Bovengenoemde punten worden in samenspraak met de jeugdige en/of zijn ouders getoetst. Het eindoordeel van het college is leidend. Mocht het college van oordeel zijn dat de persoon dan wel met hulp uit zijn sociale netwerk of van zijn (wettelijk) vertegenwoordiger niet bekwaam is voor het houden van een pgb, dan kan het college het pgb weigeren.
De keuze voor pgb kan blijken uit de manier waarop de jeugdige en/of zijn ouders zijn verzoek om een pgb motiveert.
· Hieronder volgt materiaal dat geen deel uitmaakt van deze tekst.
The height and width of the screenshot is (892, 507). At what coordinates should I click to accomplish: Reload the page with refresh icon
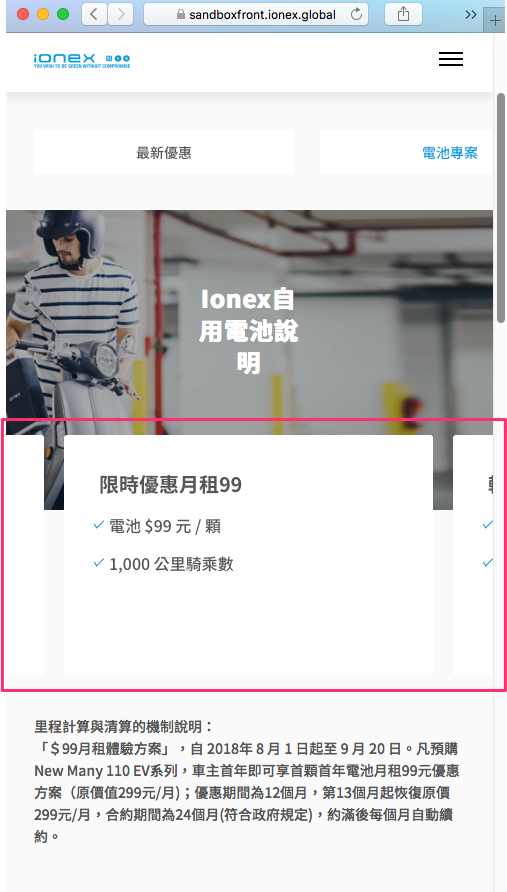[x=356, y=14]
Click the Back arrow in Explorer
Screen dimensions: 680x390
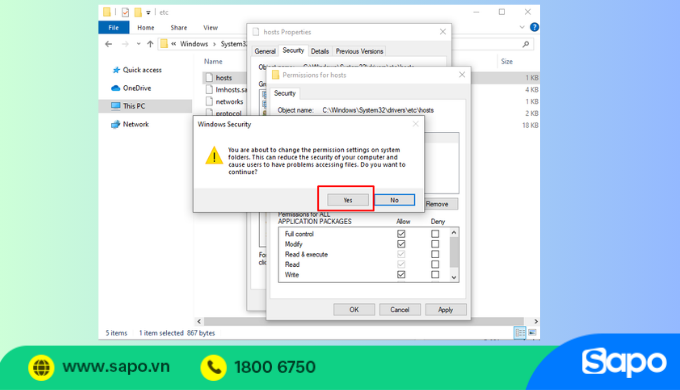[108, 44]
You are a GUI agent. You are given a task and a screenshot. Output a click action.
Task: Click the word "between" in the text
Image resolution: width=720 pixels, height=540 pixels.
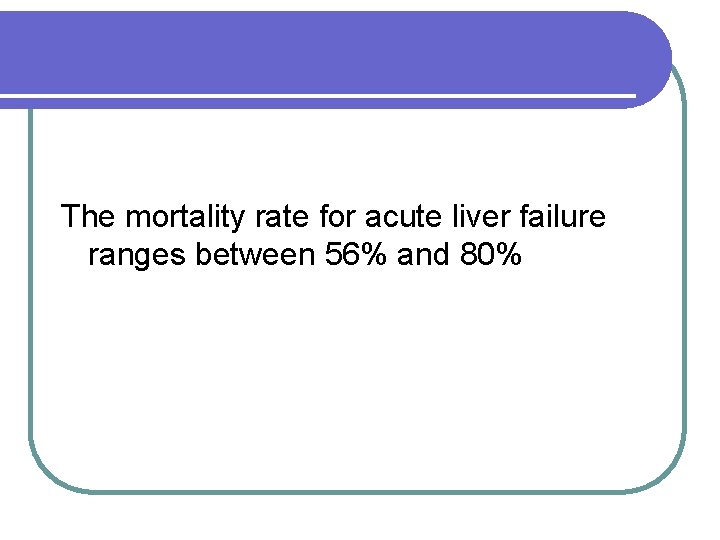tap(257, 256)
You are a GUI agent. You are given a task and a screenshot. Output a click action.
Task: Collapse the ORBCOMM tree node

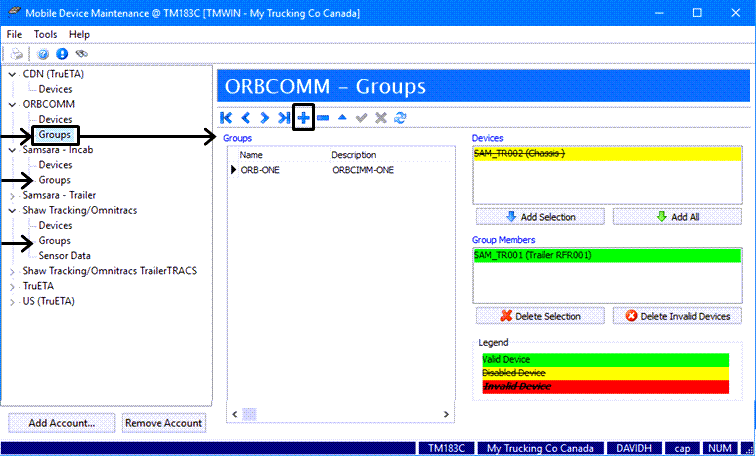(12, 104)
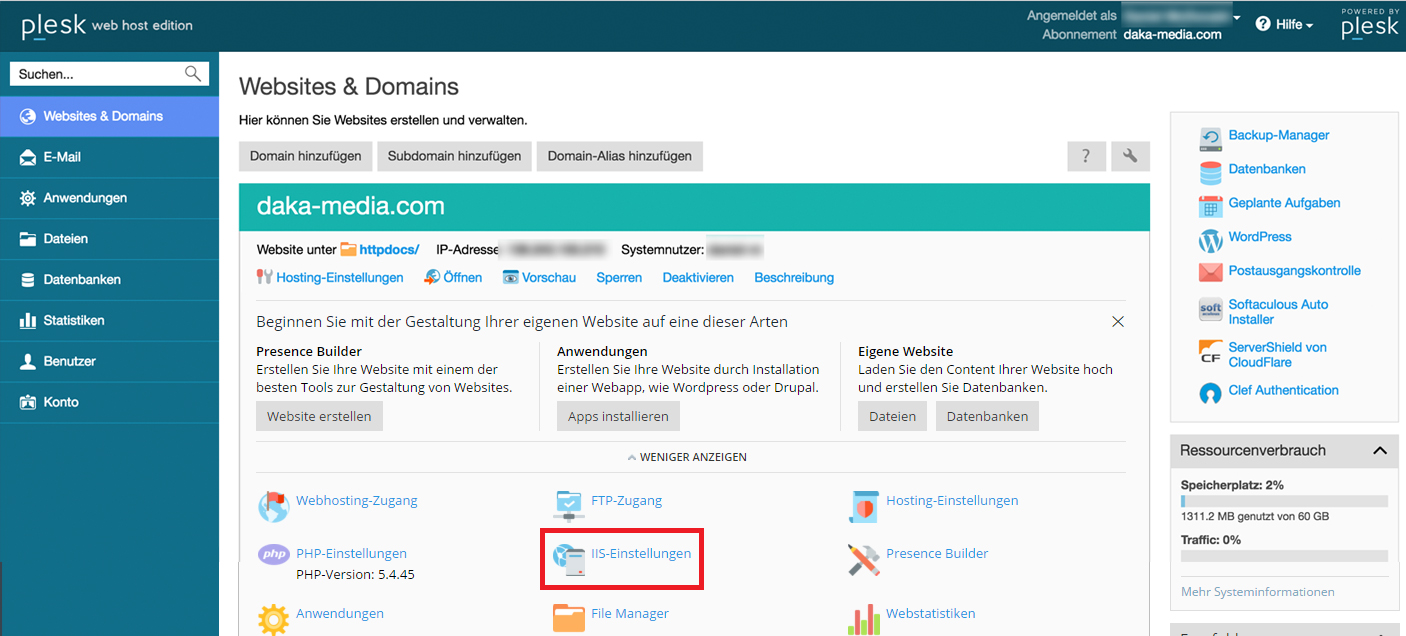This screenshot has height=636, width=1406.
Task: Click the Datenbanken stack icon in right panel
Action: (1211, 172)
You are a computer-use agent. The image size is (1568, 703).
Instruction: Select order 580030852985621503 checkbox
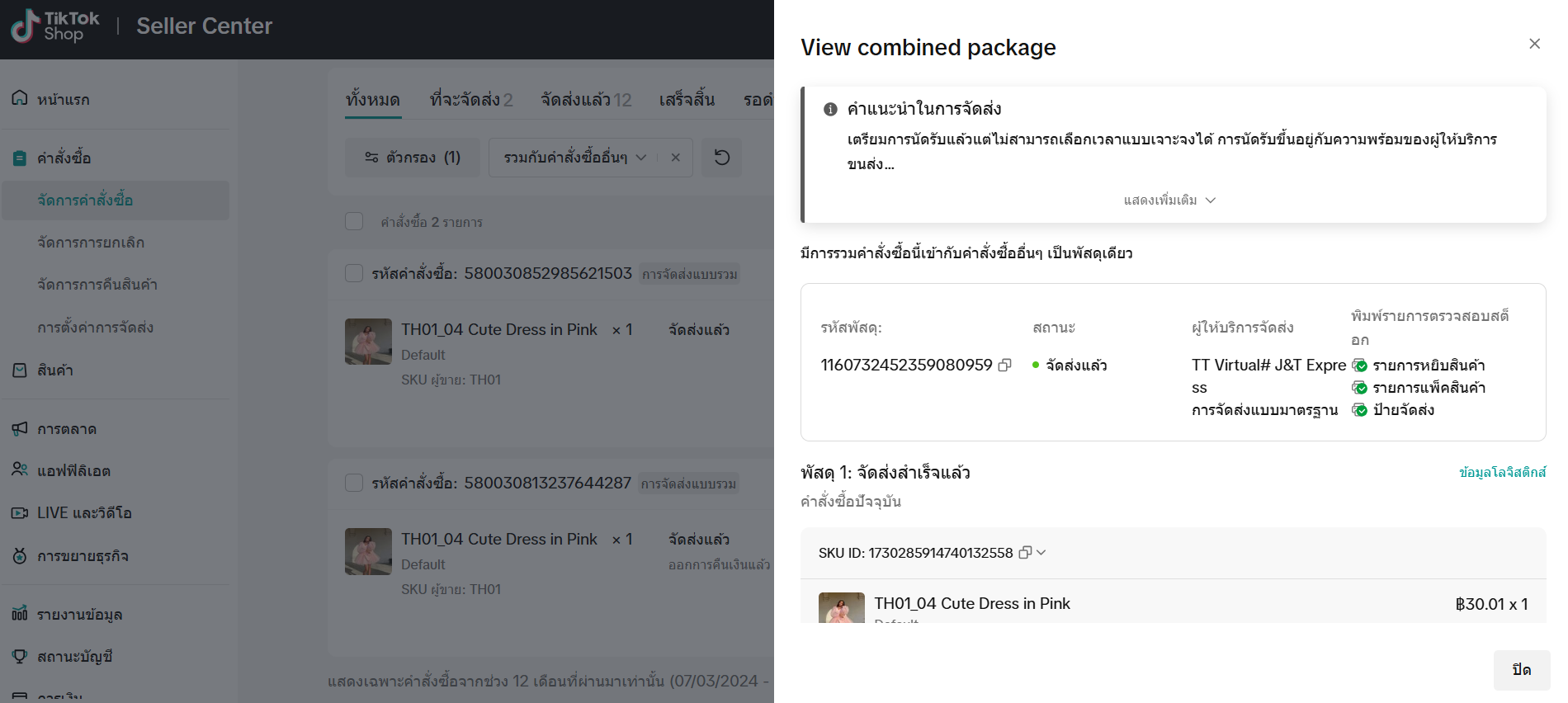tap(354, 273)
Het gaat om de keuze van de jeugdige en/of zijn ouders en niet van de in te huren ondersteuner of aanbieder. Wel kan iemand uit het eigen sociale netwerk, een vertegenwoordiger of een onafhankelijke cliëntondersteuner ondersteunen bij het motiveren van de aanvraag. Zij mogen zich niet laten betalen als belangenbehartiger vanuit het pgb.
Niet het oordeel van het college is hierbij leidend, maar het oordeel van de jeugdige en/of zijn ouders. Dit geldt ook wanneer de gemeente in haar ogen een kwalitatief en kwantitatief toereikend aanbod in natura heeft gedaan aan de jeugdige en/of zijn ouders. In deze gevallen kan de gemeente het pgb omwille van alleen de motivering niet weigeren, mits ook wordt voldaan aan de eerste en derde voorwaarde. Het afgeven van een pgb blijft uiteindelijk wel het besluit van het college.
De derde voorwaarde om in aanmerking te komen voor een pgb houdt in dat de kwaliteit van de jeugdhulp die de jeugdige en/of zijn ouders met het pgb wil inkopen naar het oordeel van het college gewaarborgd is.
In hoofdstuk 4 van de wet staan de kwaliteitseisen beschreven die worden gesteld aan jeugdhulpaanbieders en gecertificeerde instellingen. De landelijke inspecties beoordelen, ook in geval van een pgb, toetsing van de kwaliteit van jeugdhulp geboden door professionals. Het college moet wel zelf vaststellen of de hulp die de jeugdhulpaanbieder gaat verlenen een passende oplossing biedt voor de hulpvraag van de jeugdige en/of zijn ouders. Het gaat hier vooral om een toets op de doelmatigheid: gaat de in te zetten jeugdhulp een oplossing bieden voor de ontwikkeldoelen van de jeugdige of ouders?
Het college beoordeelt aan de hand van het ingevulde budgetplan of de kwaliteit voldoende is gegarandeerd. Dat gaat als volgt:
Als het gaat om het aanleren van bepaalde taken aan de jeugdige en/of zijn ouders, beoordeelt het college altijd of aannemelijk is dat dit meer kans van slagen heeft als het wordt uitgevoerd door een professionele hulpverlener die niet in directe relatie met de jeugdige en/of de ouders staat. Dat geldt vooral als de te verlenen ondersteuning naar verwachting kortdurend zal zijn.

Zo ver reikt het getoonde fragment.